Le Japon dépend fortement du Moyen-Orient pour ses importations de naphta, une matière première essentielle utilisée dans la fabrication de plastiques, produits chimiques et carburants. Or près de 70 à 75 % du naphta importé par le pays transite par le détroit d’Ormuz.
Les premières tensions apparaissent dans la pétrochimie
Les données industrielles de mars montrent déjà un net ralentissement de la production dans plusieurs secteurs liés à l’énergie et à la chimie. La production chimique japonaise a chuté de 8,6 % sur un mois, tandis que les secteurs du pétrole et du charbon ont reculé de 7,7 %.
Plus inquiétant encore, certains produits de base de l’industrie pétrochimique ont enregistré des baisses spectaculaires. La production de naphta a ainsi plongé de plus de 21 %, tout comme plusieurs composants industriels essentiels utilisés dans les plastiques et les matériaux synthétiques.
Les analystes estiment que les entreprises japonaises commencent à puiser dans leurs stocks afin de compenser les difficultés d’approvisionnement.
Les PME commencent à s’inquiéter
Pour l’instant, l’impact reste surtout visible dans les secteurs industriels en amont, mais les enquêtes montrent que les petites et moyennes entreprises commencent elles aussi à ressentir les tensions. Certaines sociétés évoquent déjà des difficultés d’approvisionnement en plastiques, revêtements industriels et produits dérivés du pétrole, avec une hausse des coûts difficile à répercuter sur les clients.
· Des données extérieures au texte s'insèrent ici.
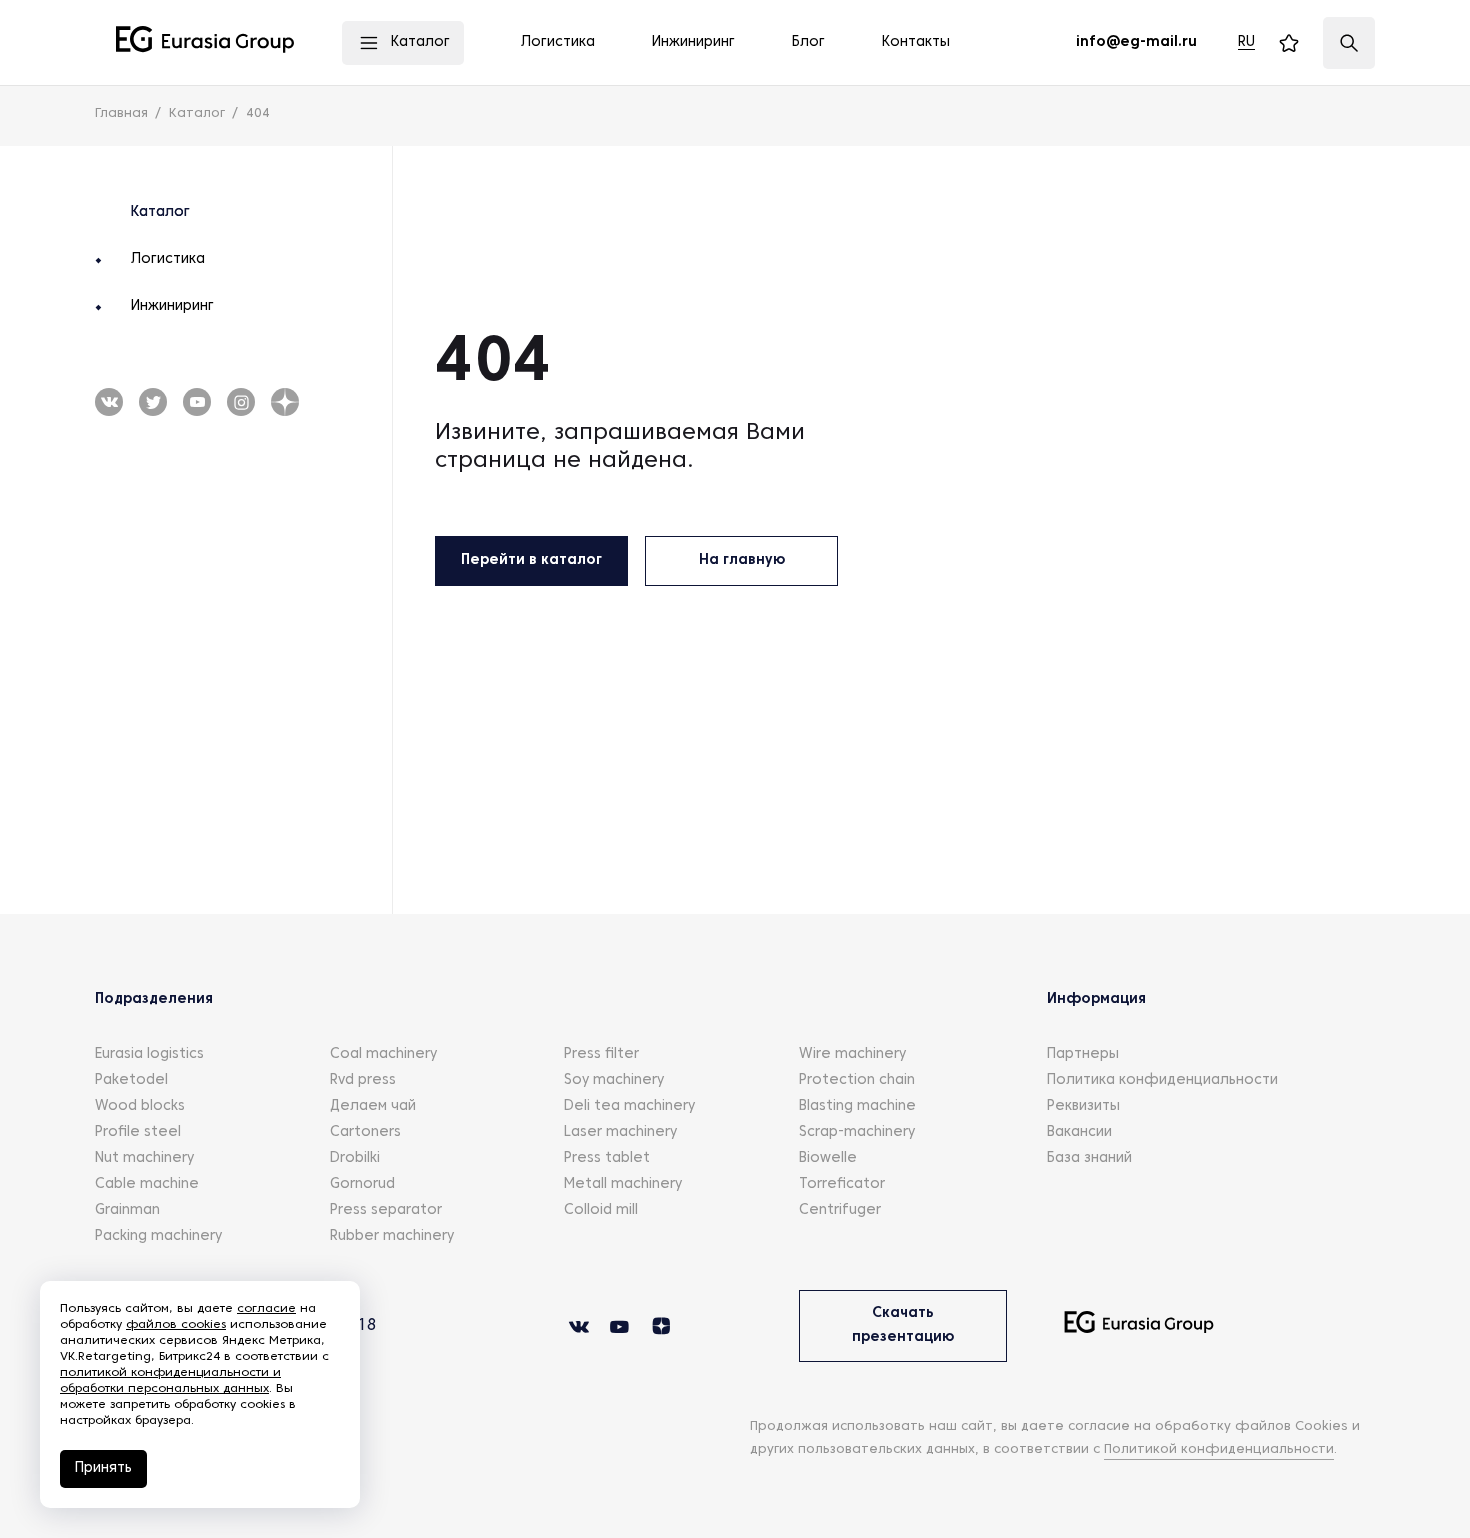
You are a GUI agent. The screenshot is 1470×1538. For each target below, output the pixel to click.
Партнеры (1083, 1054)
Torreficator (842, 1184)
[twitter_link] (197, 402)
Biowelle (828, 1158)
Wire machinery (852, 1054)
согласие (266, 1309)
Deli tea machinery (629, 1106)
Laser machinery (620, 1132)
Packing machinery (158, 1236)
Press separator (386, 1210)
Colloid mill (601, 1210)
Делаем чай (373, 1106)
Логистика (168, 259)
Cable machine (147, 1184)
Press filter (601, 1054)
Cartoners (365, 1132)
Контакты (916, 42)
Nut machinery (144, 1158)
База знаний (1089, 1158)
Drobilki (355, 1158)
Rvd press (363, 1080)
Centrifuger (840, 1210)
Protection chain (857, 1080)
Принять (103, 1468)
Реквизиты (1083, 1106)
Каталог (160, 212)
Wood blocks (140, 1106)
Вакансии (1079, 1132)
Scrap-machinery (857, 1132)
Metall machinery (623, 1184)
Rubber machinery (392, 1236)
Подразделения (154, 999)
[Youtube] (153, 402)
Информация (1096, 999)
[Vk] (109, 402)
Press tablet (607, 1158)
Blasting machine (857, 1106)
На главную (742, 560)
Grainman (127, 1210)
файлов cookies (176, 1325)
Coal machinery (383, 1054)
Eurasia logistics (149, 1054)
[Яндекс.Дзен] (285, 402)
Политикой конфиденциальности (1219, 1450)
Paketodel (131, 1080)
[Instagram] (241, 402)
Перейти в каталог (531, 560)
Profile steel (138, 1132)
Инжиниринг (172, 306)
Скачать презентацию (903, 1325)
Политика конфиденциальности (1162, 1080)
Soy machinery (614, 1080)
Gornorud (362, 1184)
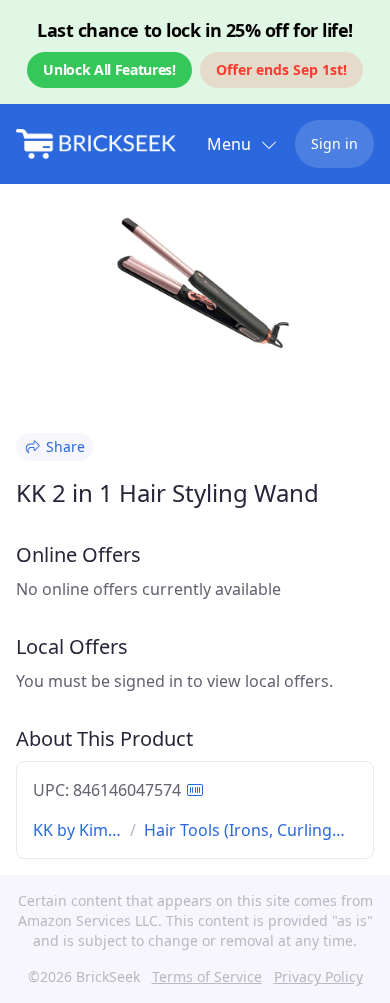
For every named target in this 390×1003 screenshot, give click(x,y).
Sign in (334, 143)
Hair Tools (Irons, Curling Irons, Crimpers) (238, 830)
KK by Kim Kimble (70, 830)
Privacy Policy (318, 976)
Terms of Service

Les économistes craignent qu’en cas de prolongation des perturbations dans le Golfe, ces tensions ne finissent par toucher plus largement l’économie japonaise.
Une consommation qui résiste encore
Malgré ce contexte, la consommation intérieure japonaise reste relativement solide. Les dépenses par carte bancaire montrent certes un léger ralentissement dans les restaurants et l’hôtellerie, mais les transports et certaines dépenses discrétionnaires continuent de progresser.
Les ventes automobiles ont même fortement augmenté en avril, même si cette hausse semble principalement liée à une modification fiscale intervenue fin mars.
Les prochains mois seront décisifs
Les économistes surveillent désormais de près les chiffres industriels du deuxième trimestre. Officiellement, les industriels japonais anticipent encore une légère reprise de la production en avril. Mais les projections corrigées du ministère japonais de l’Économie apparaissent beaucoup plus prudentes et suggèrent au contraire une poursuite du ralentissement.
Pour le Japon, très dépendant des importations énergétiques du Moyen-Orient, l’évolution de la situation dans le détroit d’Ormuz pourrait rapidement devenir un enjeu économique majeur dans les mois à venir.